"Kanka Erdem ne kadarlık yolumuz kaldığını soruyor." Özgün gözlerini, çapraz üstünde duran telefona çevirdi, 10 dakikalık yolları vardı.
"10 dakikaya oradayız. " Mikail geri telefonuna dönüp mesaj yazmaya devam etti. Timur dirseğini kapının kol kısmına koymuş dışarıyı izliyordu. Özgün onun bu dalgın halinin sebebini merak etti, hafifçe koluna dokunup dikkatini çekti.
"Neyin var?" Timur ona dönüp omuz silkti. Çok düşünceli dursa da gerçekten kafası öyle çok dolu değildi yalnızca birkaç gün sonra gideceği evdeki günlerini düşünüyordu.
Ailesinden nefret etmiyordu ama onlarla yaşamaya da dayanamıyordu. Evde yaptığı her hareket kameralar altındaymış gibi hissediyordu, sanki nefes alsa bile dünyanın lafını yiyecekmiş gibiydi. Kendisi eve yılda birkaç kere uğrayıp bu kadar az süre kalmasına rağmen böyle hissediyorsa ablası nasıl hissediyordu, tahmin bile edemiyordu.
Üniversite için evi ayarlandığında ablasına beraber yaşamayı teklif etmişti. Ancak ablası babasının buna hayatta izin vermeyeceğini, Timur'un yaşam masraflarının bir kısmını hala babasının karşıladığını ve böyle bir riski almak istemediğini söylemişti.
Özgün Timur'u rahat bırakıp yola geri döndü. Çok sesli olmayan şarkıya, parmaklarıyla direksiyona vurarak eşlik etmeye başladı. Timur arkaya bir bakış attı, Mikail onlarla hiç ilgilenmeden telefonuna bakıyordu. Çalan şarkıya güvenerek kısık bir sesle konuştu.
"Ravza'nın mesajlarına cevap vereyim mi artık?" Özgün birkaç saniye durup cümleyi algılamaya çalıştı, sonunda beyninde cümleler düzelince haaa deyip konuştu.
"Bakabilirsin artık, hatta benimkilere de cevap yazsana. Art arda cevap yazsak nasıl delirir ha." diyerek güldü. Timur Özgün'ün hafif sadist bir yanı olduğundan şüphelenmeye başlamıştı, bir şey demeden telefonunu açtı.
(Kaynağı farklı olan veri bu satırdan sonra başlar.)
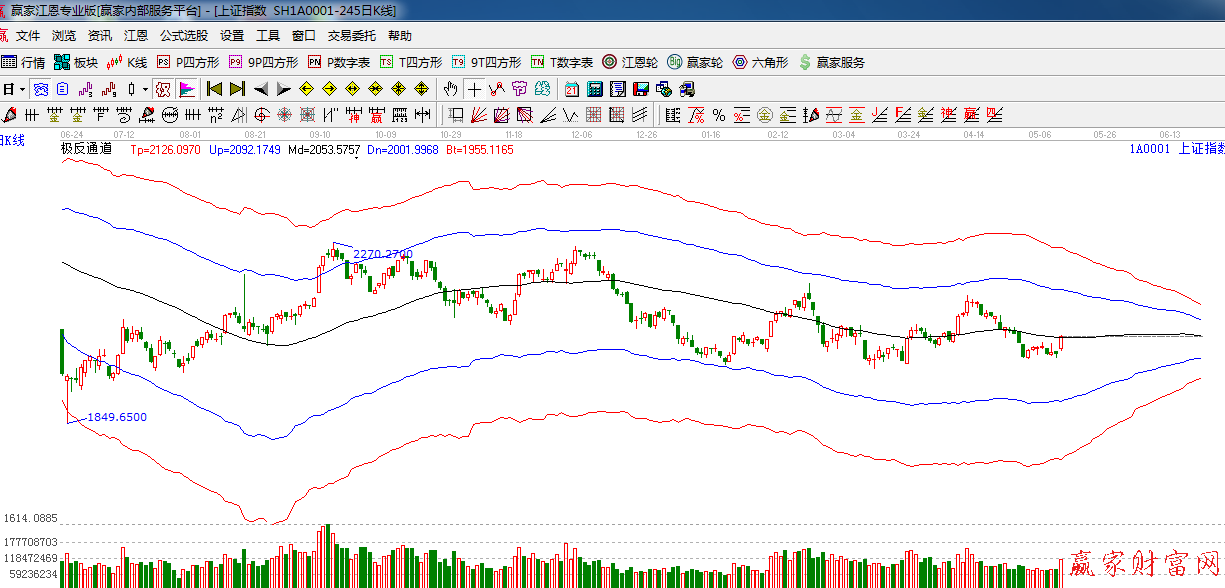Jump to last bar with skip-to-end arrow
Screen dimensions: 1225x588
[x=237, y=89]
Timur : Gerçekten şaka gibi birisisin
Timur : Her mesajda nasıl daha çok düşürebilirsin seviyeni anlamıyorum
Timur : Şöyle başlayayım ben seni aldatmadım
Timur : O kadar delirmişsin ki gören ifşam çıktı zanneder
Timur : Ben herkesin ortasında sevgilimi aldattığım kişiyle öpüşüp "enayi" sevgilimle dalga geçmiyorum Ravza
Timur : Senden nasıl hoşlanmışım inanamıyorum ya o kadar iyi bir oyuncusun ki kesinlikle bu sektörden devam etmeliydin
Timur : Kurban rolünü oynayıp karşındakini suçlamakta ne kadar başarılısın
Timur : Özgün'ün senin için bana yaklaştığını falan söylemişsin manyak mısın sen amk
Timur : Dünya senin etrafında dönmüyor farkında mısın bilmem
Timur : Manyak edersin insanı wlzjwpsnşwks
Timur : Ben "arkadaşımla" partiden partiye koşup içki içirmiyorum
Timur : Otobüsteyiz ve uyurken kafası omzuma düşmüş
Timur : Ama bekle asıl yüzleşmemiz bu değil
Timur : Belki çok yanlış birine aşırı güven vermiş olabilirim ama işin peşini böyle bırakmayacağım Ravza
Timur : Yüzüne vuracağım hepsini
Timur : Ama biraz da sen bekle bakalım
(Bu kişiyi bir haftalığına sessize almak istediğinizden emin misiniz?)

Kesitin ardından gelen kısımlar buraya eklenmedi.